The first time you appeared it was on Canada's national holiday called, cleverly, "Canada Day." It has no traditions other than sleeping late and drinking. Us regulars dragged our sorry cellos out of bed and came to yoga anyway; little knowing that while in triangle position we'd be forced to view one extremity as Vancouver, the other as Halifax. (I guess even you aren't flexible enough to cross the Gulf of St. Lawrence to Newfoundland.) I had to do a meditation on vodka tonics just to try and block out the imagery, but the stress of trying to relax with you in the room made me strain a muscle in Halifax anyway.

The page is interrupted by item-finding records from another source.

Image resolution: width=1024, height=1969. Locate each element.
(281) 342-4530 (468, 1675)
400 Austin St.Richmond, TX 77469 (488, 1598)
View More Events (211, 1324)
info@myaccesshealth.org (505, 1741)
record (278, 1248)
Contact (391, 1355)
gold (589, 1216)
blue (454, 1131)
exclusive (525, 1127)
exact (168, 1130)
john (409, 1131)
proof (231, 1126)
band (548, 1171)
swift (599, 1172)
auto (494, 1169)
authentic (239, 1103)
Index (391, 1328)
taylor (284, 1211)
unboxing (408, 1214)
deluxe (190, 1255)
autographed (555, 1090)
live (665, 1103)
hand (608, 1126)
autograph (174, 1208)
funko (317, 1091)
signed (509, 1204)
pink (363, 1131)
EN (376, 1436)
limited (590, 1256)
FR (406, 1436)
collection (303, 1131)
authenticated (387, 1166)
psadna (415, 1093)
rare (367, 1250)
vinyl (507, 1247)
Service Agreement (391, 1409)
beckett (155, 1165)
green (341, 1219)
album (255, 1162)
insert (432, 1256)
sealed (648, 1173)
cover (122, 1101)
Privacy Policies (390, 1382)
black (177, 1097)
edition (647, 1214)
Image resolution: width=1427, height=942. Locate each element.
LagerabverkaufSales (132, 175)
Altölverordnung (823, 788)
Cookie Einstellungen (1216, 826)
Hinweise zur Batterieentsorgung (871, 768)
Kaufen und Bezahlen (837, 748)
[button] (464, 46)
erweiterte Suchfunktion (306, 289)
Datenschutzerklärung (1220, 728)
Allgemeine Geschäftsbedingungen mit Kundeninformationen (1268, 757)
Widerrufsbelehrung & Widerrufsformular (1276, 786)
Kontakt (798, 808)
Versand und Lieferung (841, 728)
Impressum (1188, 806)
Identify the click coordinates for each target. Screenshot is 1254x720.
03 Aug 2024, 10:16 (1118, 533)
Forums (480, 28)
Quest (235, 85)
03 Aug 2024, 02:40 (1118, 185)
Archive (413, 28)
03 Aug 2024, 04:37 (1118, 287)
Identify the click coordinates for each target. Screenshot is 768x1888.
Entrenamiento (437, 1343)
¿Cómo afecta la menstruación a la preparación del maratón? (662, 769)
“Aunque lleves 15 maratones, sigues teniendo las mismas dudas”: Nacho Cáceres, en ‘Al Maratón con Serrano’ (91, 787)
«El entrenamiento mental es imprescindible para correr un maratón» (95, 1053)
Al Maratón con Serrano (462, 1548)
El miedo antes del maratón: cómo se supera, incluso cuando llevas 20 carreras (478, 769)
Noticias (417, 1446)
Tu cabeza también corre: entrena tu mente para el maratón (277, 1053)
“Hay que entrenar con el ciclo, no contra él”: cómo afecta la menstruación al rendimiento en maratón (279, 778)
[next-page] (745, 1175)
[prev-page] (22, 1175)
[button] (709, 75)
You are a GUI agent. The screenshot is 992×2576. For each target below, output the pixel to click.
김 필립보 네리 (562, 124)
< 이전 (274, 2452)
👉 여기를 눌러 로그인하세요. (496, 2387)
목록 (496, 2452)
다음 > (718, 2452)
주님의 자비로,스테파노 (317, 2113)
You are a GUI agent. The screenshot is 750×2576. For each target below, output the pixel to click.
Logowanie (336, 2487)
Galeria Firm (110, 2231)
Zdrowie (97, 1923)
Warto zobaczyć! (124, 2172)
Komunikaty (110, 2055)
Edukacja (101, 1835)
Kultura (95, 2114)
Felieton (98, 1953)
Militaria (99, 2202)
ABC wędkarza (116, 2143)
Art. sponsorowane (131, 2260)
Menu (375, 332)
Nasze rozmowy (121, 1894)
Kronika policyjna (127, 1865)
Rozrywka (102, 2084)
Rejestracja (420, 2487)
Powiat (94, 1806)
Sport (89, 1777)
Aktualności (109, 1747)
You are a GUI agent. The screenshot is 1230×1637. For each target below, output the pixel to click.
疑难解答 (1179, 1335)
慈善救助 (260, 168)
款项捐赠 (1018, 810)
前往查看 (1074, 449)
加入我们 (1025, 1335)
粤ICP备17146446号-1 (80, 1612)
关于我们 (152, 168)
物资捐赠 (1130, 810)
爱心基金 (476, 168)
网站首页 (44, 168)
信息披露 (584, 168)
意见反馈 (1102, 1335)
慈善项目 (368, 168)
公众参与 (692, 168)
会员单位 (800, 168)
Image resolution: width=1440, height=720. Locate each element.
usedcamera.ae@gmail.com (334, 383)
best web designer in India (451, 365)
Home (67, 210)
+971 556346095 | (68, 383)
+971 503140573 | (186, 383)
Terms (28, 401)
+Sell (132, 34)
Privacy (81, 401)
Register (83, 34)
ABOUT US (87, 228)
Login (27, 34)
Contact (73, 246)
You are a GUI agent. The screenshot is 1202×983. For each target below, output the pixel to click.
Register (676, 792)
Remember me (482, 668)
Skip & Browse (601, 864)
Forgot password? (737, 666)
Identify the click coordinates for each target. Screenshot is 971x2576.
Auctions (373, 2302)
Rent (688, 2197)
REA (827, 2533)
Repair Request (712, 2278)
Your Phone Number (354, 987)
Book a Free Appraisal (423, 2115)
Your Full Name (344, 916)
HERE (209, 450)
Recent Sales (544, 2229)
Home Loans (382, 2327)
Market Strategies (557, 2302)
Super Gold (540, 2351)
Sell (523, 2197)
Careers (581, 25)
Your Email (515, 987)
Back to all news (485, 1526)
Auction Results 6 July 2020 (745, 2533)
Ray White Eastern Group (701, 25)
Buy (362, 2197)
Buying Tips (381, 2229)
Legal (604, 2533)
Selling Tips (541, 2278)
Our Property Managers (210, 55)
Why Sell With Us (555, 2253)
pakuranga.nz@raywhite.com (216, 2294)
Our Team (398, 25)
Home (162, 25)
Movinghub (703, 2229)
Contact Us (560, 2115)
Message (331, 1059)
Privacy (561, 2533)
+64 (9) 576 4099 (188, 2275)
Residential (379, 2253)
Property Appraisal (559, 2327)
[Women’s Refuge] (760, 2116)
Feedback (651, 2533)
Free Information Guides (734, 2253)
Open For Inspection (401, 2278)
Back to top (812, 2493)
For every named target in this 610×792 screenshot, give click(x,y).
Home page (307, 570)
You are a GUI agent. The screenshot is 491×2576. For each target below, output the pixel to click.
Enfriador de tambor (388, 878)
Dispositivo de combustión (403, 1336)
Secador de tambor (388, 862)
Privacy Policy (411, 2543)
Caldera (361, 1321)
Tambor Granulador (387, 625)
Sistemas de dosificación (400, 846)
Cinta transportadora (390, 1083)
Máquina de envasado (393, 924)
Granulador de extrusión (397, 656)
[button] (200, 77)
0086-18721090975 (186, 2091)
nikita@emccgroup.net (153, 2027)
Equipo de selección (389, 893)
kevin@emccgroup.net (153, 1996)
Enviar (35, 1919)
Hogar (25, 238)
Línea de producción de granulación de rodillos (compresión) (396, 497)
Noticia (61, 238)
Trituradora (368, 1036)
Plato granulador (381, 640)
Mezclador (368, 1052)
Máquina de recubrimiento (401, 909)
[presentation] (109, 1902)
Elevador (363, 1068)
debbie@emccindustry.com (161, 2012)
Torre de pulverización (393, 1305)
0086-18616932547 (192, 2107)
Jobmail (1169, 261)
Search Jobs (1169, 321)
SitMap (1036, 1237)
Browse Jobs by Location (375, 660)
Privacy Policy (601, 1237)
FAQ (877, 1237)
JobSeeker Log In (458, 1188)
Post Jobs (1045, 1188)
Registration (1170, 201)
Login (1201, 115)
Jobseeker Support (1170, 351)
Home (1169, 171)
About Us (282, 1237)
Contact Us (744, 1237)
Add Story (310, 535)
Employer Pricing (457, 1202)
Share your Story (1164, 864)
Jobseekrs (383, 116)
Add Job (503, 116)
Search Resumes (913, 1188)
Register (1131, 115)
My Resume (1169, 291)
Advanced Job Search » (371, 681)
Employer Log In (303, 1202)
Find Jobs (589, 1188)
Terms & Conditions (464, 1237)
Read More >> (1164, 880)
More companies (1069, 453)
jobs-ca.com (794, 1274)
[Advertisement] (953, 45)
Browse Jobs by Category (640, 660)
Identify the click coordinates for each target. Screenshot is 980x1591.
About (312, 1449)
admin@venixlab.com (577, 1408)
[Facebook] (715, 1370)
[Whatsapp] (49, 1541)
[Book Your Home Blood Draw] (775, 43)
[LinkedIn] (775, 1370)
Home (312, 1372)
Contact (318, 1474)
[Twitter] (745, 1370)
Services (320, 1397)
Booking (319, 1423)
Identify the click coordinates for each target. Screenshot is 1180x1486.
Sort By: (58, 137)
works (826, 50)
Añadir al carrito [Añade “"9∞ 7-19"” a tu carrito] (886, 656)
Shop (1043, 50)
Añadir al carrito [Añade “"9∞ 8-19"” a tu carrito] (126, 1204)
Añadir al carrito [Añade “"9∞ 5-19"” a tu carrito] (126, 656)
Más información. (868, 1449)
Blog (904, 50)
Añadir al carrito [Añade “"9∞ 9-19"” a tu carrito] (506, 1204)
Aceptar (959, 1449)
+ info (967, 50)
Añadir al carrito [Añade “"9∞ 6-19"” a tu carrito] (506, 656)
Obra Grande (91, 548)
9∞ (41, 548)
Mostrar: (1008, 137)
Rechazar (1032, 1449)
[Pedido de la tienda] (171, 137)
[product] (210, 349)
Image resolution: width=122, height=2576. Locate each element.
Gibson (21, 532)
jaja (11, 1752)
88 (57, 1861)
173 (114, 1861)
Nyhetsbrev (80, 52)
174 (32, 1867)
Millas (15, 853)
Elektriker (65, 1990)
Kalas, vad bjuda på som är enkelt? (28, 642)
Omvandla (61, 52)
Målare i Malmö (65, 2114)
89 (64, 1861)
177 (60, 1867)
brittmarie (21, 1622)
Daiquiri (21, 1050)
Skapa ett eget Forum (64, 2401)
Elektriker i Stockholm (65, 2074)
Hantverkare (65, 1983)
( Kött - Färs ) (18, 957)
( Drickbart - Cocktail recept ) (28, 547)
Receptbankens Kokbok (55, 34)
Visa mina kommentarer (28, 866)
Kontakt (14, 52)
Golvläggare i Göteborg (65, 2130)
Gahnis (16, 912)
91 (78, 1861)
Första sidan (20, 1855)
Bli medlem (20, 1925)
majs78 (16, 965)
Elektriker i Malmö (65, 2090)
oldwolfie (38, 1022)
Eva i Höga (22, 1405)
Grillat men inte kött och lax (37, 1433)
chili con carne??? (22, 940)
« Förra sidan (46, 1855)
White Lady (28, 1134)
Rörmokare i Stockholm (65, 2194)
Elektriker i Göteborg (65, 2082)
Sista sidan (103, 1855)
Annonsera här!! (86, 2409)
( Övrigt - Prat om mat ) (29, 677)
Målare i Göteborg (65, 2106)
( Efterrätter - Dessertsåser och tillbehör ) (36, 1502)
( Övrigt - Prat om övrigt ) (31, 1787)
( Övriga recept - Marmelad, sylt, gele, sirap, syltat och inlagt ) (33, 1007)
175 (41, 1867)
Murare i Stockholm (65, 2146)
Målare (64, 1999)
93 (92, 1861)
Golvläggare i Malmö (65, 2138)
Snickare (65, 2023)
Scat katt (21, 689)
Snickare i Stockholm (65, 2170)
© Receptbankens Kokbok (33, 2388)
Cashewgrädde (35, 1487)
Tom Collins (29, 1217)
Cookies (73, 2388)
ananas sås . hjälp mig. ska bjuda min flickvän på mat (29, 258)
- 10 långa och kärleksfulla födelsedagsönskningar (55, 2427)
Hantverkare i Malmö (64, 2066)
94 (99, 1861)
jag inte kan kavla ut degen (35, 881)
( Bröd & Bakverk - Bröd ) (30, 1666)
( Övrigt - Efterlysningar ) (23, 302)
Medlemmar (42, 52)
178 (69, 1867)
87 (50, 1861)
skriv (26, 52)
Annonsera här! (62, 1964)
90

So here's the thing. I don't want to think of my kneecaps rising like excited birds in flight just because you happened to see cormorants wheeling across the city as if someone were hunting them (which maybe someone was because they're really filthy birds). I don't want to embrace risk with my heart center because your house offer fell through. (Since when can a yoga teacher afford to buy a house?). I just want to do the goddamn yoga. So please stop with the imagery, already.